The question is, of course, whether that dynamic can be changed. Is it possible to equip boards of small nonprofit organizations such as local genealogical societies to be more effective as a business operation? Can we find a way to equip these small groups of volunteer directors with the business know-how to support a thriving association in the changing world of genealogy?

That is the wayfinding I'm pondering. "The task ahead," as Seth Godin noted in his blog post recently, "is not quite the same" as what we've done before. People are not joining genealogical societies for the same reasons as those who joined in the 1980s—or even in 2010. People don't even have the same expectations for collective action in general as they did in previous decades. The tools we now use have changed many of our expectations—as well as our approaches. In many ways, before we can even ask the question, "How can we upgrade genealogical society boards?" we need to tackle the question, "Will society boards even survive the many changes in the world of family history in the next decade and beyond?"

Those are the types of questions I ponder as I take stock of the possibilities for re-inventing society boards. Examining those answers—and inspecting even the preliminary questions to ask—becomes my task of wayfinding for the future of collective effort in the pursuit of family history.


  1. Thought provoking post! I remember those old days well. I hadn’t stopped to think how that 1881 census was indeed a game changer. Of course many societies are now benefiting because their indexes are being bought by the likes of Ancestry. There’s still a benefit to the knowledge of the local area held by those who re most familiar with it...the challenge is getting that message out there.

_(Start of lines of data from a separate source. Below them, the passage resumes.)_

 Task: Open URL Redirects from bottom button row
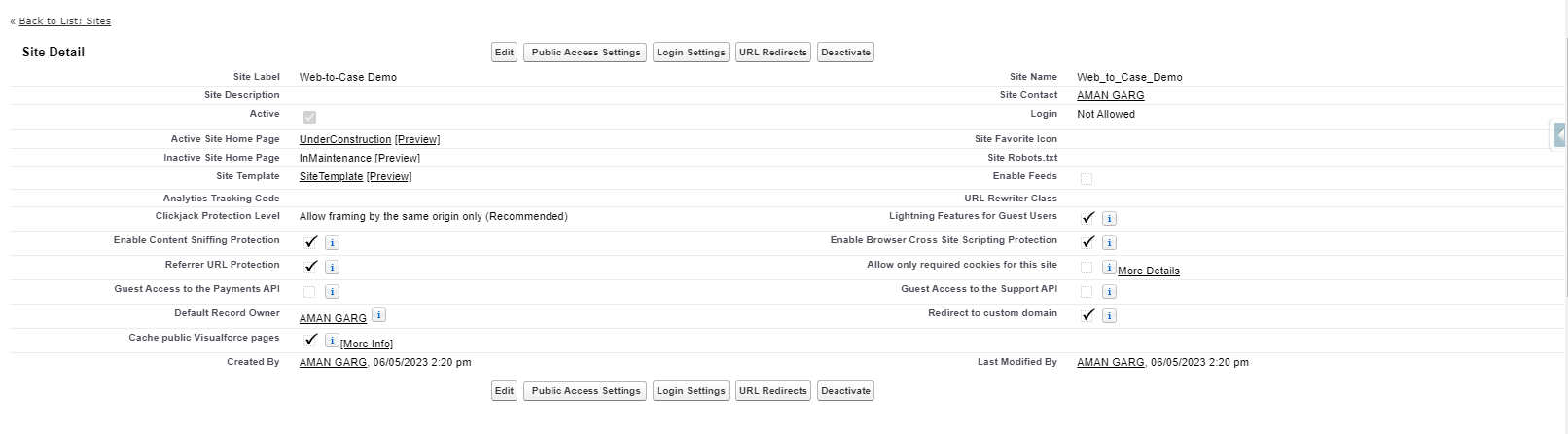coord(772,391)
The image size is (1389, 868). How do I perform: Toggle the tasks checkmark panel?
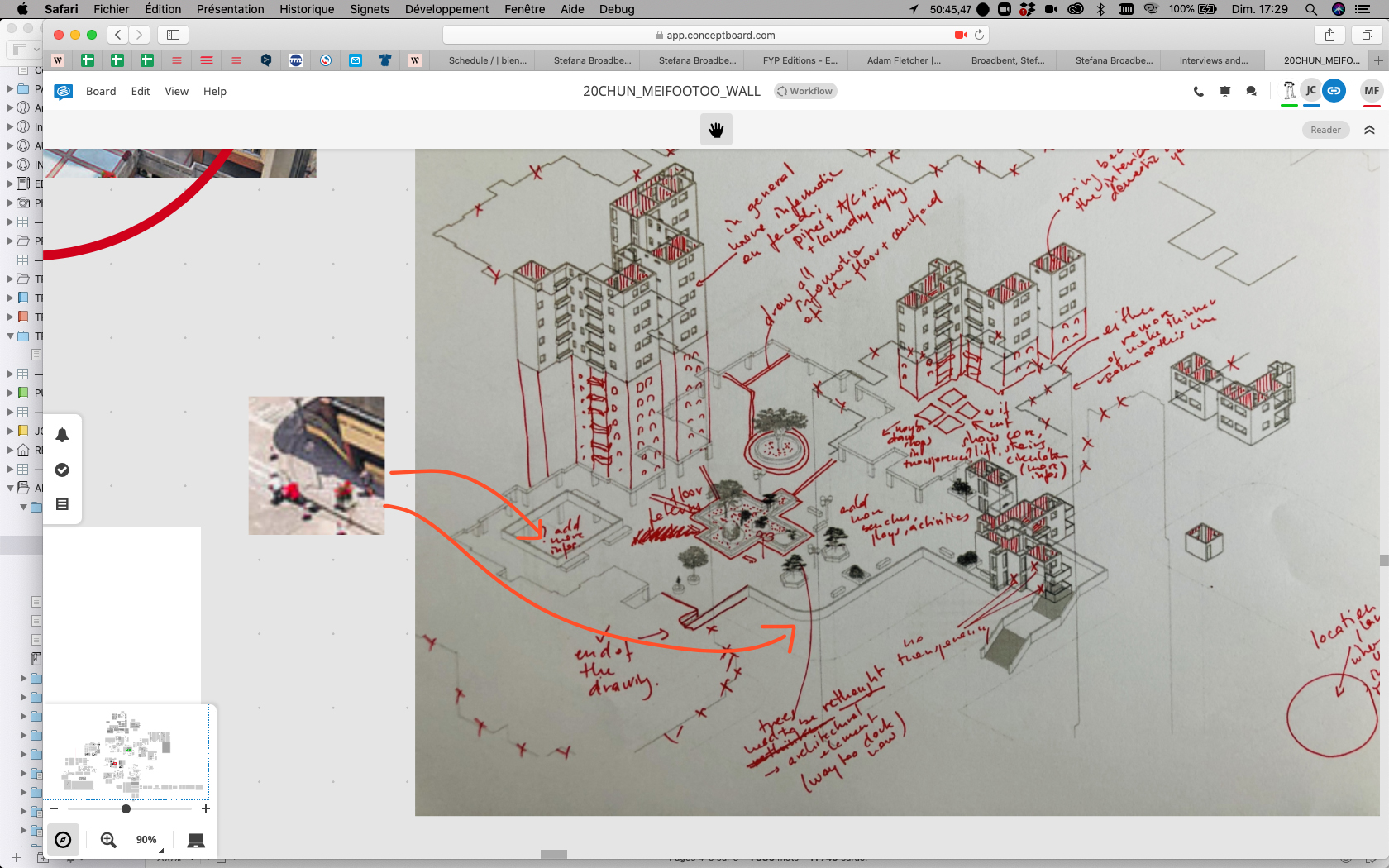tap(62, 469)
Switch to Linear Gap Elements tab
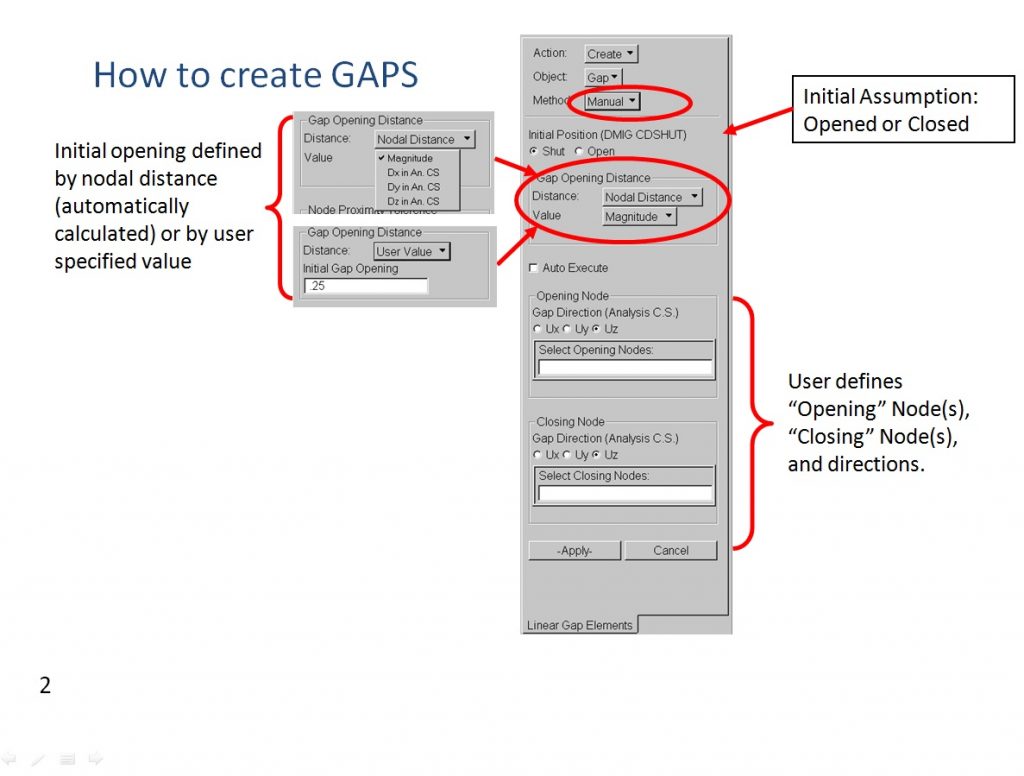This screenshot has height=776, width=1024. [x=580, y=625]
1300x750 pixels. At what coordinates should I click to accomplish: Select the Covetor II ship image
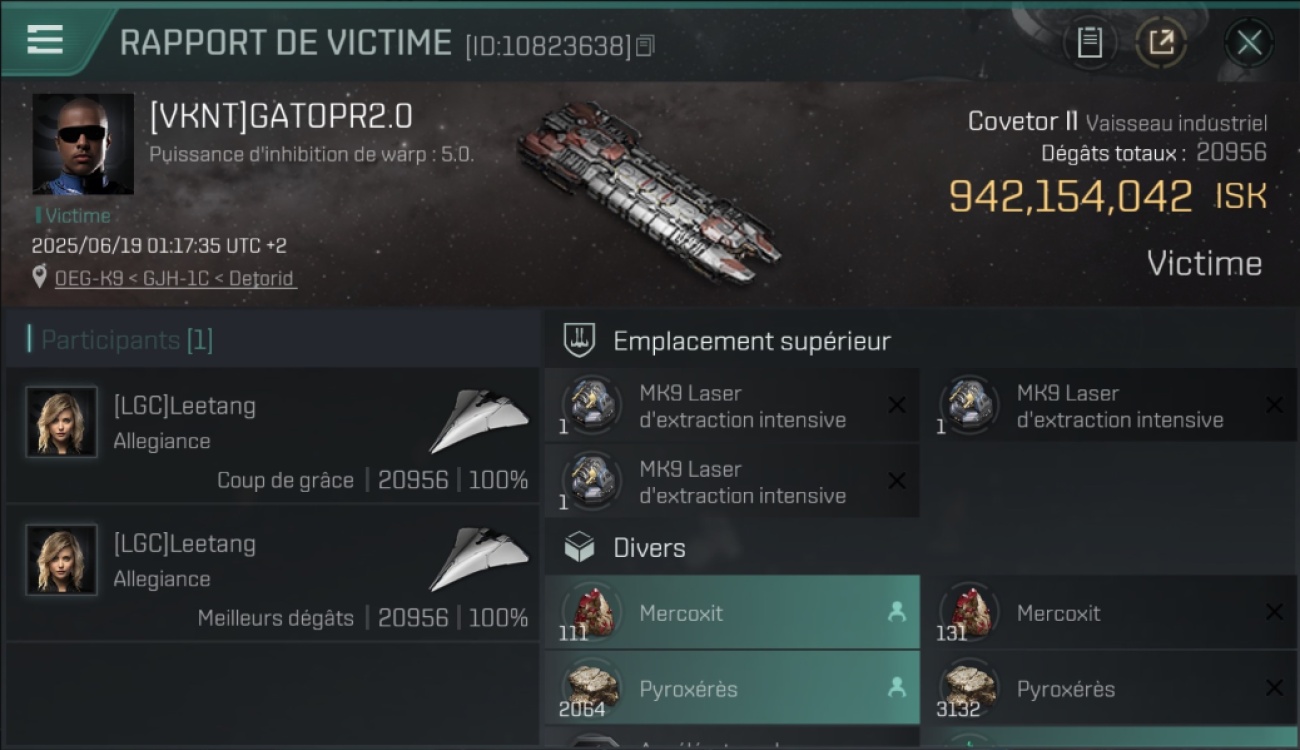pos(648,190)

    1. Absolutely! We are actually witnessing a stream of game changers in the world of genealogy, and there will be many more to come. Yet you have zeroed in on a vital point, Pauline: while local researchers and groups have the edge on local information, the key is examining how we can better get our message out there. I'm advocating for those local societies to learn how to specialize in such critical outreach areas as public relations. We locals can help--but only if people learn how to find us.